Whenever the mapping is changed, this hash should be updated. That will trigger the creation of a new index on deploy (by the $ ./manage.py ptop_preindex command). Once the new index is finished, the alias is flipped ($ ./manage.py ptop_es_manage --flip_all_aliases) to point to the new index, allowing for a relatively seamless transition.

Keeping indexes up-to-date

Pillowtop looks at the changes feed from couch and listens for any relevant new/changed docs. In order to have your changes appear in elasticsearch, pillowtop must be running:

$ ./manage.py run_ptop --all

You can also run a once-off reindex for a specific index:

$ ./manage.py ptop_reindexer_v2 user

Changing a mapping or adding data

If you’re adding additional data to elasticsearch, you’ll need modify that index’s mapping file in order to be able to query on that new data.

Adding data to an index

Each pillow has a function or class that takes in the raw document dictionary and transforms it into the document that get’s sent to ES. If for example, you wanted to store username in addition to user_id on cases in elastic, you’d add username to corehq.pillows.mappings.case_mapping, then modify transform_case_for_elasticsearch function to do the appropriate lookup. It accepts a doc_dict for the case doc and is expected to return a doc_dict, so just add the username to that.

Building the new index

Once you’ve made the change, you’ll need to build a new index which uses that new mapping, so you’ll have to update the hash at the top of the file. This can just be a random alphanumeric string. This will trigger a preindex as outlined in the Indexes section.

How to un-bork your broken indexes

Sometimes things get in a weird state and (locally!) it’s easiest to just blow away the index and start over.

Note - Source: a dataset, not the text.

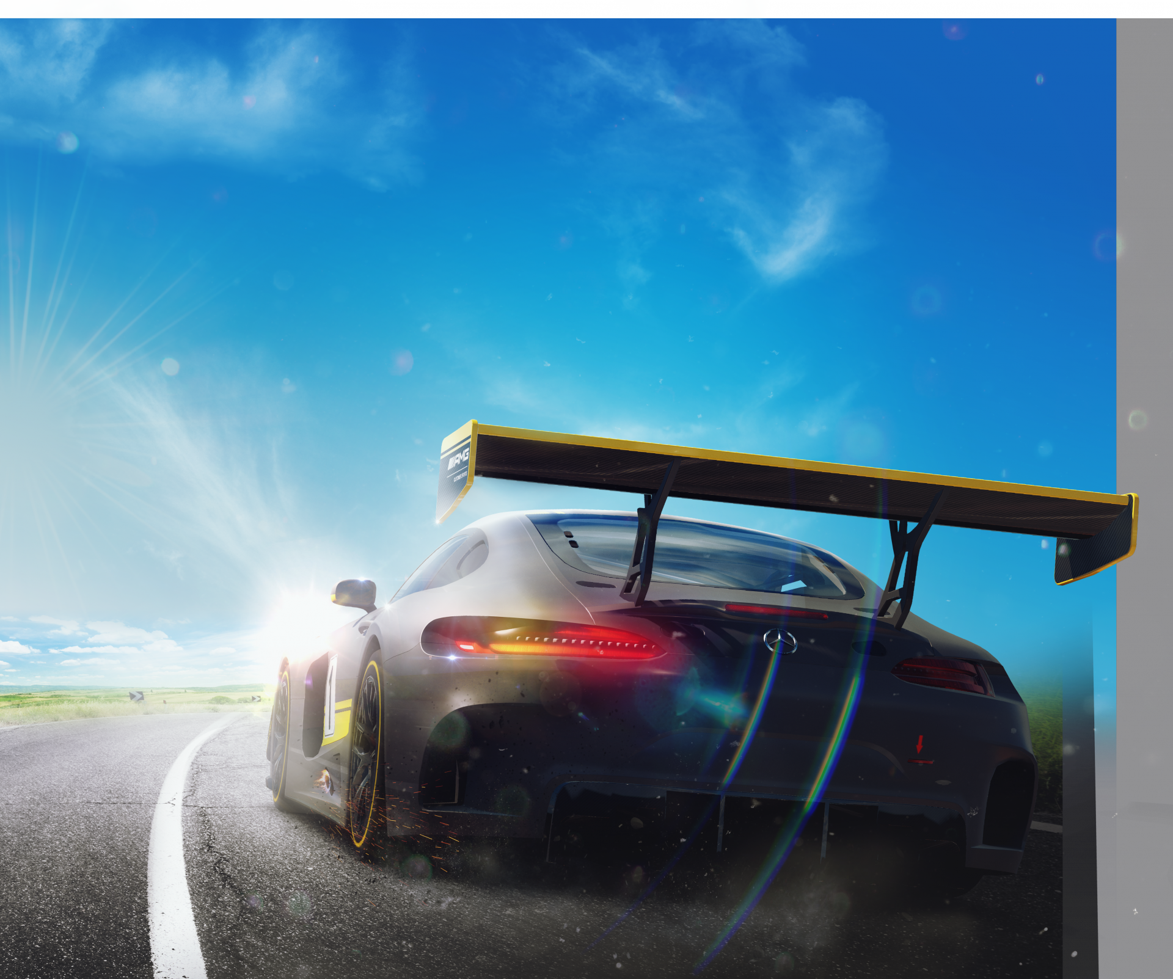Click the rear wheel with yellow rim
1173x979 pixels.
click(367, 754)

  1. Delete the affected index. The easiest way to do this is with elasticsearch-head. You can delete multiple affected indices with curl -X DELETE http://localhost:9200/*. * can be replaced with any regex to delete matched indices, similar to bash regex.
  2. Run $ ./manage.py ptop_preindex && ./manage.py ptop_es_manage --flip_all_aliases.
  3. Try again

Querying Elasticsearch - Best Practices

Here are the most basic things to know if you want to write readable and reasonably performant code for accessing Elasticsearch.

Use ESQuery when possible

Check out ESQuery

  • Prefer the cleaner .count(), .values(), .values_list(), etc. execution methods to the more low level .run().hits, .run().total, etc. With the latter easier to make mistakes and fall into anti-patterns and it’s harder to read.
  • Prefer adding filter methods to using set_query() unless you really know what you’re doing and are willing to make your code more error prone and difficult to read.

Prefer scroll queries

Use a scroll query when fetching lots of records.

Prefer filter to query

Don’t use query when you could use filter if you don’t need rank.

Use size(0) with aggregations

Use size(0) when you’re only doing aggregations thing—otherwise you’ll get back doc bodies as well! Sometimes that’s just abstractly wasteful, but often it can be a serious performance hit for the operation as well as the cluster.

The best way to do this is by using helpers like ESQuery’s .count() that know to do this for you—your code will look better and you won’t have to remember to check for that every time. (If you ever find helpers not doing this correctly, then it’s definitely worth fixing.)